While six-pack abs are a goal for some, a flat stomach is often a more realistic goal. To get a flat stomach, the American College of Sports Medicine (ACSM) recommends finding the exercises that are most effective for you, and focusing on completing a targeted set of 15 to 20 repetitions. In particular, ACSM notes that abdominal muscles aren't going to bulk up as your quadriceps or biceps do; they are endurance muscles. If your goal is to flatten your stomach, rather than recovering from injury or working to support or stabilize your back, your focus needs to be on working the rectus abdominus (the long trunk muscles that support your abdomen), as well as the obliques (the muscles on the sides of your abdomen that support rotation and flexion).
Stability Ball Tucks
Using a stability ball enables you to work your abdomen vigorously, without requiring weights. Your body weight is sufficient, in combination with the ball, to provide a substantial workout. Stability ball tucks work not only the rectus muscles, but the obliques as well.
Lying face forward on the ball, roll forward until your hands are flat on the floor under your shoulders and your calves rest on the ball. Tighten your core to protect your back and roll the ball toward your hands while keeping your knees pressed together, so that you end up with your bottom facing up and your knees tucked under your body. Roll back to starting.
Crunches
Crunches are a classic abdominal exercise that work the entire rectus muscle. They can be very effective when done correctly, which includes keeping your core tight to protect your back and resting your head in your hands, avoiding pulling on the neck.

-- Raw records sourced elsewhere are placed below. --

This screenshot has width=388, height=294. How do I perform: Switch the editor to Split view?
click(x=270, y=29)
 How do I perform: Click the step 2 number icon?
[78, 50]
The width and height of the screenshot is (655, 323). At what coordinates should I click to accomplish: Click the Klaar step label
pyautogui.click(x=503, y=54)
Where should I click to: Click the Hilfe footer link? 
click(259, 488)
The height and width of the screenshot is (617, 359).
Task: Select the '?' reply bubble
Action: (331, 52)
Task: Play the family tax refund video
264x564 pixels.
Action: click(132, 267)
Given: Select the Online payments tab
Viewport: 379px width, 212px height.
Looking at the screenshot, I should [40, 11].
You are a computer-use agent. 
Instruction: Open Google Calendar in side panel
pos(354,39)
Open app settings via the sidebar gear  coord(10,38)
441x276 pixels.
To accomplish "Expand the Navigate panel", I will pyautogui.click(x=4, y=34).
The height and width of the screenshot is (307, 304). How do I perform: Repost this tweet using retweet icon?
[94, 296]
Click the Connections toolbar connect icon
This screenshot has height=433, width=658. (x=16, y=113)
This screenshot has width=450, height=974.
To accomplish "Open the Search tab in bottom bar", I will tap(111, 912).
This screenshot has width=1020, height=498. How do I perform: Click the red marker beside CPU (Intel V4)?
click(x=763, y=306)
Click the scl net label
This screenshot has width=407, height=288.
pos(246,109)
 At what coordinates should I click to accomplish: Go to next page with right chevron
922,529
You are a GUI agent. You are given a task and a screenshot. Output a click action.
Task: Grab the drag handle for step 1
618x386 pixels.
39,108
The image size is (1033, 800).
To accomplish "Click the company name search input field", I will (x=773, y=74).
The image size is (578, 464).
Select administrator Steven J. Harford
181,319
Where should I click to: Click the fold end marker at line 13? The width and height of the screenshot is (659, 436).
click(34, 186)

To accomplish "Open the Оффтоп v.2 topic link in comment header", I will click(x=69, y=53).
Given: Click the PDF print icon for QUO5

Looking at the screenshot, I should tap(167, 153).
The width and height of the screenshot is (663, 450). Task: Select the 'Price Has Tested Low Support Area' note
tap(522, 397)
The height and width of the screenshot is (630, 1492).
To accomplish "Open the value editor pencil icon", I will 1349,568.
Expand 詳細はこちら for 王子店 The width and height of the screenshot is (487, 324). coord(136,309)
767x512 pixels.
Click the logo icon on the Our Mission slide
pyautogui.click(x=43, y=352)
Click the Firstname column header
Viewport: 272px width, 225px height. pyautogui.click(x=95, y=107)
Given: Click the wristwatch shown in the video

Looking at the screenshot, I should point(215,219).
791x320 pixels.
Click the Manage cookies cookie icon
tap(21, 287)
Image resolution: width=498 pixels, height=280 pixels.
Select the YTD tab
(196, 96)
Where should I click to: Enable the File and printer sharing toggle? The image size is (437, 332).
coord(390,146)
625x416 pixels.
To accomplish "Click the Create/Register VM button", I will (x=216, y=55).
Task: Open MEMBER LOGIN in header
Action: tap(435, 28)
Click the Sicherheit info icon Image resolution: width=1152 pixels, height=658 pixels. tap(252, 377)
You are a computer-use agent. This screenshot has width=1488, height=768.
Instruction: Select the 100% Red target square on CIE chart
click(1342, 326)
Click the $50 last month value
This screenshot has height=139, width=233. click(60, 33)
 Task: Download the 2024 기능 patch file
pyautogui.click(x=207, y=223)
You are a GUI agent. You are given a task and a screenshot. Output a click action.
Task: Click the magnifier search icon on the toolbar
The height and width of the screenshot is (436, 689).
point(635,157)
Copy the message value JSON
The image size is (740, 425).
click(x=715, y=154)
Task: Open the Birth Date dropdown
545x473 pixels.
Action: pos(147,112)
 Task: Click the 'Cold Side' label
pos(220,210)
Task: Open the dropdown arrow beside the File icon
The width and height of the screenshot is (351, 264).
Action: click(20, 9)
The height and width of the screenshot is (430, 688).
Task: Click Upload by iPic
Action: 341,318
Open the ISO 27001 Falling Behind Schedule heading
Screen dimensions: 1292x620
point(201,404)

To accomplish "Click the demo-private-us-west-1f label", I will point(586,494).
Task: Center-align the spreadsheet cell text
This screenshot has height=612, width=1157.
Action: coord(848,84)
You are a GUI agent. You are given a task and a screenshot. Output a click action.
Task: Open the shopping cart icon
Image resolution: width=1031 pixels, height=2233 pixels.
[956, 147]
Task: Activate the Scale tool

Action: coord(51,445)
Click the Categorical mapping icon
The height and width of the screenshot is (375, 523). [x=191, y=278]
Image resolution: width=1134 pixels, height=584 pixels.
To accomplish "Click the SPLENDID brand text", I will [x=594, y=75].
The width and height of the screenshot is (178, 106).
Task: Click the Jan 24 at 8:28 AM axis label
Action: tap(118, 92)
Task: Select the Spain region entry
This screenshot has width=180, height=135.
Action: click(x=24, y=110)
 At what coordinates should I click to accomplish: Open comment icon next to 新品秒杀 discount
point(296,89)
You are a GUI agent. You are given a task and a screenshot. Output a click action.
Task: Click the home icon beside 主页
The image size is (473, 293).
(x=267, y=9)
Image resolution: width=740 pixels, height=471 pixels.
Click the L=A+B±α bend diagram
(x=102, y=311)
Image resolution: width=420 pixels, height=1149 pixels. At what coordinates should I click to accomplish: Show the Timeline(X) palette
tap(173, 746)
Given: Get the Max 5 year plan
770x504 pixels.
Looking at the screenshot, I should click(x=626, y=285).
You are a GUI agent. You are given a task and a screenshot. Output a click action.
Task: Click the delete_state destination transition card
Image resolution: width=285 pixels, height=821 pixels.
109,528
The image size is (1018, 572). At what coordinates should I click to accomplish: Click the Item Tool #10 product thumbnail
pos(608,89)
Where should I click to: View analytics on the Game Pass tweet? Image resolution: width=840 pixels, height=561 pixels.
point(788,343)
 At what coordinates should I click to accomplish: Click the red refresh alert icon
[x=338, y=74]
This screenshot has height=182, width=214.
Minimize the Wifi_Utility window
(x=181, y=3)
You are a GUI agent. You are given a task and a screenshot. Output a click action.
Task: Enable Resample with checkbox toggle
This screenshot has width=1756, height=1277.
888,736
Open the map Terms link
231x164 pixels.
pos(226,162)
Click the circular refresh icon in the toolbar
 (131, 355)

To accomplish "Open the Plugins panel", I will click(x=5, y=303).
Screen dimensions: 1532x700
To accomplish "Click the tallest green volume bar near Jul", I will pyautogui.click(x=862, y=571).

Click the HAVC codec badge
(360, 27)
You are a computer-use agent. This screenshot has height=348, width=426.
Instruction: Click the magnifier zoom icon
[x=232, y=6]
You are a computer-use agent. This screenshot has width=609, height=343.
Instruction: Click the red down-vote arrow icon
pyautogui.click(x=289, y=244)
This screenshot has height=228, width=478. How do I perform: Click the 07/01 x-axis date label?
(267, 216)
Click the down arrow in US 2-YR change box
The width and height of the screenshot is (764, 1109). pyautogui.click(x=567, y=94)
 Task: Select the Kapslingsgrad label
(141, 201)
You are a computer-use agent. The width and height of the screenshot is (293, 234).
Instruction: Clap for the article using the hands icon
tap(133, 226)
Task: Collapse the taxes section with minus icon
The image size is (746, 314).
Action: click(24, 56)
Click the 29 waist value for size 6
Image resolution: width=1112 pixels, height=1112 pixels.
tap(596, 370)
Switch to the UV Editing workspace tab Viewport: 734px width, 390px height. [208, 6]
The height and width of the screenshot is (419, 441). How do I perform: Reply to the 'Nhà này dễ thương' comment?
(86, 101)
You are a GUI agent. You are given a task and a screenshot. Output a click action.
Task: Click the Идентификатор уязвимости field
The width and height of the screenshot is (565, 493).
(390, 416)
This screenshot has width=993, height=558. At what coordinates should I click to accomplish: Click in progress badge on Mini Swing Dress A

Lying down, bend your legs so that your feet are flat on the floor. Place your hands under your head. Tighten your core to protect your back and lift your torso up so that your shoulder blades lift from the floor. To increase the challenge, walk your feet further from your body, making sure your back does not lift from the floor. Alternately, you can hold a dumbbell or weight plate on your chest to increase the amount you're lifting. To make it easier, cross your hands over your chest.
Plank
This resistance exercise is deceptively simply. The plank position is a held position that works your entire core, from your abdominal muscles to your back and shoulders. Begin by holding for as long as is comfortable, and as long as you can maintain correct form. Aim for 30 seconds and increase by five seconds each day.
To start the exercise, lie face down and tighten your core. Lift yourself from the floor, resting your body weight on your toes and forearms. Focus your gaze directly in front of you to keep your head aligned with your spine. Keep your back flat, so that your hips don't sag to the floor, nor rise up. When finished, slowly lower to the floor.